§ DIRECTIONS: Retype each record exactly.

(Stored items)
^^^^^^^^^^^^^^^^

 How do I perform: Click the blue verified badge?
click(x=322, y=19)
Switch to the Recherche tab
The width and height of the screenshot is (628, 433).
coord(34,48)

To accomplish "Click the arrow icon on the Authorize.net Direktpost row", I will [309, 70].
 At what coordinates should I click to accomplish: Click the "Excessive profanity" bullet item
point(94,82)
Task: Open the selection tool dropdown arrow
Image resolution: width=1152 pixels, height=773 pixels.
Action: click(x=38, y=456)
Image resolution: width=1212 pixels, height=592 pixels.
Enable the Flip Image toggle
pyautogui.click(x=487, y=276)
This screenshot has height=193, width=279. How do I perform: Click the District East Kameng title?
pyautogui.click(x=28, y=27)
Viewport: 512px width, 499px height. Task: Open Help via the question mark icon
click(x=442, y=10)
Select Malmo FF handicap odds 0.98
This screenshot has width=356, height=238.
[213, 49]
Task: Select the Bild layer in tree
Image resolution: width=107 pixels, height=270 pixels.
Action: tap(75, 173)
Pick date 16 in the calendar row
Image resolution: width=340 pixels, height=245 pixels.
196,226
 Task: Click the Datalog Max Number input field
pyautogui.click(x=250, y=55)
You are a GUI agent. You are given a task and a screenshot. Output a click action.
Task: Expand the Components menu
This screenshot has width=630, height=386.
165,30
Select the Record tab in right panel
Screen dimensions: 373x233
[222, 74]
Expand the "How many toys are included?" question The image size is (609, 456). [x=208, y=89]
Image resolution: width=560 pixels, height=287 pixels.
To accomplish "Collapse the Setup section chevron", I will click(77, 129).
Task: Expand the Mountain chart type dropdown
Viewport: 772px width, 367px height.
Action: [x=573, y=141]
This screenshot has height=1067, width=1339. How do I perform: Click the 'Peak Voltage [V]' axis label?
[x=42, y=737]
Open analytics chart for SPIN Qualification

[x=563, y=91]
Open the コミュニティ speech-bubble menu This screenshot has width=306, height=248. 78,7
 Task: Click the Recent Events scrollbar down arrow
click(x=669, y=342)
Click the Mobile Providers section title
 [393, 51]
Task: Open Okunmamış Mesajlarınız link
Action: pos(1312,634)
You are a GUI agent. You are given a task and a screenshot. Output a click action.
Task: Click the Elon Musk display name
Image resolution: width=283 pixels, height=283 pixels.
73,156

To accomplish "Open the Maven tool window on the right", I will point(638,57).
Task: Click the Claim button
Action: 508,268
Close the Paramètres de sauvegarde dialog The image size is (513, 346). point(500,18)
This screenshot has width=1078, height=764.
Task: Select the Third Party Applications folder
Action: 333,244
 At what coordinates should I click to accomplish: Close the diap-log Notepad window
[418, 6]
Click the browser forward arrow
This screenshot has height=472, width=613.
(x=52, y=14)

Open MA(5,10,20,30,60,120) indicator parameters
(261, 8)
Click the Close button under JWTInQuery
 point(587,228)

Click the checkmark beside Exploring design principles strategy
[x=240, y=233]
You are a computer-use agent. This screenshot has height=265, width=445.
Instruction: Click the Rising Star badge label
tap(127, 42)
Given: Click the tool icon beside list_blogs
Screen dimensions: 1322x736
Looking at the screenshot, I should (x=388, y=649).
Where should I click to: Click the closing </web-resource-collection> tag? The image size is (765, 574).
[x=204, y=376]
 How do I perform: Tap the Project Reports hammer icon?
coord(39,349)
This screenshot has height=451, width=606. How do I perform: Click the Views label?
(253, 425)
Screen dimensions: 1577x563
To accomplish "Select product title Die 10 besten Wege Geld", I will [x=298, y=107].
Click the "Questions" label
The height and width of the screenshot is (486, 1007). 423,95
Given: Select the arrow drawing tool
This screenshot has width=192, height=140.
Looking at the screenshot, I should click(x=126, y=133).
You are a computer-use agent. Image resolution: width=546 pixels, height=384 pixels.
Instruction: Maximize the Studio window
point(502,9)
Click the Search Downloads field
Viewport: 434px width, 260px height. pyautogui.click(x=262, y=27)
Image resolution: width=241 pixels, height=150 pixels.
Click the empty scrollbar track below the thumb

^^^^^^^^^^^^^^^^

§ EXERCISE OUTPUT:
 How do I perform: Click the blue verified badge?
click(x=322, y=19)
Switch to the Recherche tab
The width and height of the screenshot is (628, 433).
coord(34,48)

To accomplish "Click the arrow icon on the Authorize.net Direktpost row", I will [309, 70].
 At what coordinates should I click to accomplish: Click the "Excessive profanity" bullet item
point(94,82)
Task: Open the selection tool dropdown arrow
Image resolution: width=1152 pixels, height=773 pixels.
Action: click(x=38, y=456)
Image resolution: width=1212 pixels, height=592 pixels.
Enable the Flip Image toggle
pyautogui.click(x=487, y=276)
This screenshot has height=193, width=279. How do I perform: Click the District East Kameng title?
pyautogui.click(x=28, y=27)
Viewport: 512px width, 499px height. Task: Open Help via the question mark icon
click(x=442, y=10)
Select Malmo FF handicap odds 0.98
This screenshot has width=356, height=238.
[213, 49]
Task: Select the Bild layer in tree
Image resolution: width=107 pixels, height=270 pixels.
Action: tap(75, 173)
Pick date 16 in the calendar row
Image resolution: width=340 pixels, height=245 pixels.
196,226
 Task: Click the Datalog Max Number input field
pyautogui.click(x=250, y=55)
You are a GUI agent. You are given a task and a screenshot. Output a click action.
Task: Expand the Components menu
This screenshot has width=630, height=386.
165,30
Select the Record tab in right panel
Screen dimensions: 373x233
[222, 74]
Expand the "How many toys are included?" question The image size is (609, 456). [x=208, y=89]
Image resolution: width=560 pixels, height=287 pixels.
To accomplish "Collapse the Setup section chevron", I will click(77, 129).
Task: Expand the Mountain chart type dropdown
Viewport: 772px width, 367px height.
Action: [x=573, y=141]
This screenshot has height=1067, width=1339. How do I perform: Click the 'Peak Voltage [V]' axis label?
[x=42, y=737]
Open analytics chart for SPIN Qualification

[x=563, y=91]
Open the コミュニティ speech-bubble menu This screenshot has width=306, height=248. 78,7
 Task: Click the Recent Events scrollbar down arrow
click(x=669, y=342)
Click the Mobile Providers section title
 [393, 51]
Task: Open Okunmamış Mesajlarınız link
Action: pos(1312,634)
You are a GUI agent. You are given a task and a screenshot. Output a click action.
Task: Click the Elon Musk display name
Image resolution: width=283 pixels, height=283 pixels.
73,156

To accomplish "Open the Maven tool window on the right", I will point(638,57).
Task: Click the Claim button
Action: 508,268
Close the Paramètres de sauvegarde dialog The image size is (513, 346). point(500,18)
This screenshot has width=1078, height=764.
Task: Select the Third Party Applications folder
Action: 333,244
 At what coordinates should I click to accomplish: Close the diap-log Notepad window
[418, 6]
Click the browser forward arrow
This screenshot has height=472, width=613.
(x=52, y=14)

Open MA(5,10,20,30,60,120) indicator parameters
(261, 8)
Click the Close button under JWTInQuery
 point(587,228)

Click the checkmark beside Exploring design principles strategy
[x=240, y=233]
You are a computer-use agent. This screenshot has height=265, width=445.
Instruction: Click the Rising Star badge label
tap(127, 42)
Given: Click the tool icon beside list_blogs
Screen dimensions: 1322x736
Looking at the screenshot, I should (x=388, y=649).
Where should I click to: Click the closing </web-resource-collection> tag? The image size is (765, 574).
[x=204, y=376]
 How do I perform: Tap the Project Reports hammer icon?
coord(39,349)
This screenshot has height=451, width=606. How do I perform: Click the Views label?
(253, 425)
Screen dimensions: 1577x563
To accomplish "Select product title Die 10 besten Wege Geld", I will [x=298, y=107].
Click the "Questions" label
The height and width of the screenshot is (486, 1007). 423,95
Given: Select the arrow drawing tool
This screenshot has width=192, height=140.
Looking at the screenshot, I should click(x=126, y=133).
You are a computer-use agent. Image resolution: width=546 pixels, height=384 pixels.
Instruction: Maximize the Studio window
point(502,9)
Click the Search Downloads field
Viewport: 434px width, 260px height. pyautogui.click(x=262, y=27)
Image resolution: width=241 pixels, height=150 pixels.
Click the empty scrollbar track below the thumb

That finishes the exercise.